[Data items]
## START

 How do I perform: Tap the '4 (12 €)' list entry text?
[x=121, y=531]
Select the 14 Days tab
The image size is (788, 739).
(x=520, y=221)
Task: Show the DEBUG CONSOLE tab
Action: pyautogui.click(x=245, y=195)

## END

# What you will do:
Give these rows as a JSON list of strings, one string per line, leaving out blank lines.

# Exercise output:
[
  " How do I perform: Tap the '4 (12 €)' list entry text?",
  "[x=121, y=531]",
  "Select the 14 Days tab",
  "The image size is (788, 739).",
  "(x=520, y=221)",
  "Task: Show the DEBUG CONSOLE tab",
  "Action: pyautogui.click(x=245, y=195)"
]